> **What needs to be done**
Each record needs to be echoed exactly; can you do that?

> **Listed entries**

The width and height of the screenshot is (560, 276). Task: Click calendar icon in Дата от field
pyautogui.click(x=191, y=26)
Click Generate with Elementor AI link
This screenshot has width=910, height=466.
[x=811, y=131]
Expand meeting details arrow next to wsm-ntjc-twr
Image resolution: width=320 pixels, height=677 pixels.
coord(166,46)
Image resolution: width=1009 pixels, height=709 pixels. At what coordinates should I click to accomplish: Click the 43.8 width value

> **Task answer**
The width and height of the screenshot is (560, 276). Task: Click calendar icon in Дата от field
pyautogui.click(x=191, y=26)
Click Generate with Elementor AI link
This screenshot has width=910, height=466.
[x=811, y=131]
Expand meeting details arrow next to wsm-ntjc-twr
Image resolution: width=320 pixels, height=677 pixels.
coord(166,46)
Image resolution: width=1009 pixels, height=709 pixels. At what coordinates should I click to accomplish: Click the 43.8 width value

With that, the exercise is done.